The EFR system features a complete smart metering concept and can interface to optional PC based services on the basis of the established longwave solution alone

Downstream channel response time not critical
The optional meter reading capability requires technologies that guarantee unambiguous identification of the meter and are able to transmit contents such as the meter reading and status of each meter to a metering management centre. Either the transmission is triggered by a central server or the meters independently transmit their data at prescribed times.

Response time for this data is not important. Because they are time stamped, delayed measured values or measured value series can arrive at the metering management centre without causing problems. The EFR system can be supplemented by an optional downstream channel. Here the main priority is reliability. A robust powerline communications system (RPLC) can be used for this purpose.

RPLC is used exclusively to transmit along the “last mile”. From there, the data is transmitted to the metering management centre via GPRS, ISDN, DSL or other means.

RPLC operates at low transmission levels and uses low bit rates. This makes the technology affordable and the low transmission levels avoid EMF problems. Repeaters are not required because the system is designed for high noise immunity along the route between the meter and the node (transformer).

In cases where it does not make technical or economic sense to use the powerline technology, a GSM/GPRS solution is available to connect the meter to the metering management centre. In this case, the technology used for mobile phone applications would be applied. Low rates can be offered because communication is limited to transmitting metering data and fault signals from the customer’s installation. The meter does not need to be reachable via the GSM/GPRS channel, because the radio ripple control is on standby in the upstream channel.
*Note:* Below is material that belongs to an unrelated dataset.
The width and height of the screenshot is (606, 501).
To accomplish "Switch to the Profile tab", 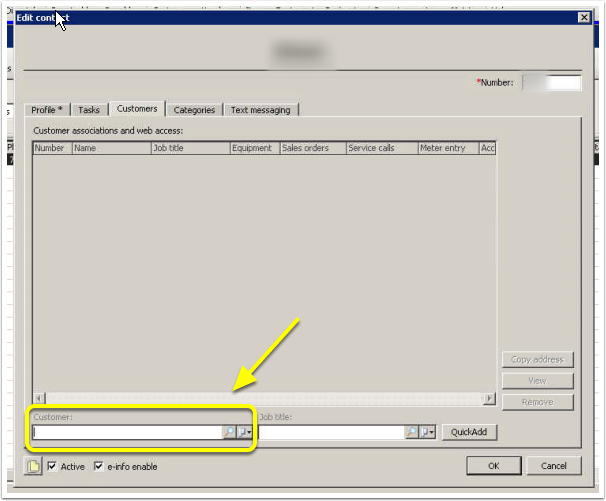I will (46, 110).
The ripple control and metering management centre
The key component of the EFR solution is a high availability IT environment, which handles the rate, load and injection management commands, as well as rapidly initiating transmissions and administering the metering data generated by the remote meter reading process. EFR’s central computer is used for this purpose. It is configured redundantly and is interfaced with established communication channels. It is easy to expand the system with optional functions such as weather warnings, or to customise energy data management (EDM). In contrast to established EDM solutions, the energy data management system can be designed to suit customers with fixed rates. Its main job is to gather metering data, check it for completeness and plausibility, then process and compress the information. The data is made available to or transmitted to utilities for billing purposes.
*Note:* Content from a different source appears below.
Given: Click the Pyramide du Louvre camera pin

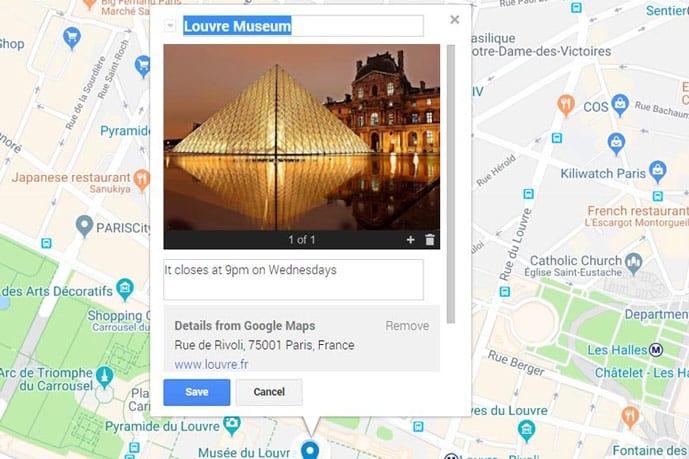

Other optional features are available; for example, internet services can be added, which are managed from the metering management centre, from where information is made available to customers on a password protected website. This could include consumption data in the form of tables, graphs or statistics; that is, information that provides additional customer benefits by way of an incentive system.
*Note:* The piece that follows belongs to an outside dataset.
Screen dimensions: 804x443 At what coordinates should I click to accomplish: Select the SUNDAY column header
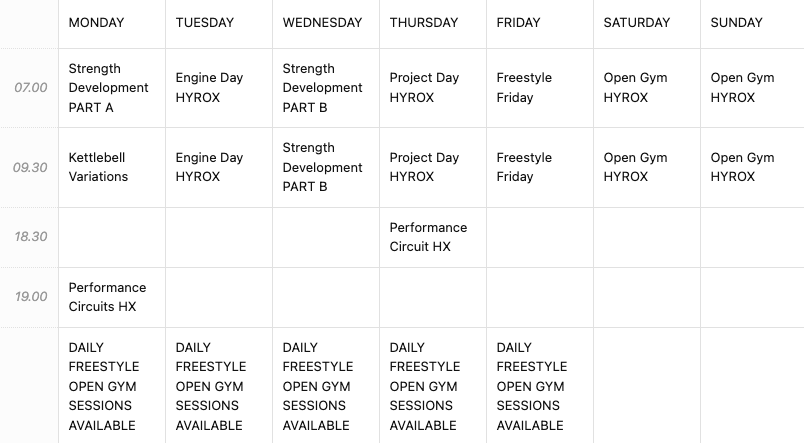tap(736, 23)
A power grid operating system geared toward stability will require sophisticated, fast acting load and power injection management. Encouraging fixed rate customers to shift their consumption peaks to periods of lower network demand will also contribute to load balancing. This can be accomplished by incorporating power consuming customers into an incentive system supported by variable rates. The EFR system takes the above approach and combines it with smart metering tasks and customer services such as weather forecasting. Radio ripple control and a robust power line communication system or GSM/GPRS meet the specifications for the upstream and downstream channels at a competitive price level.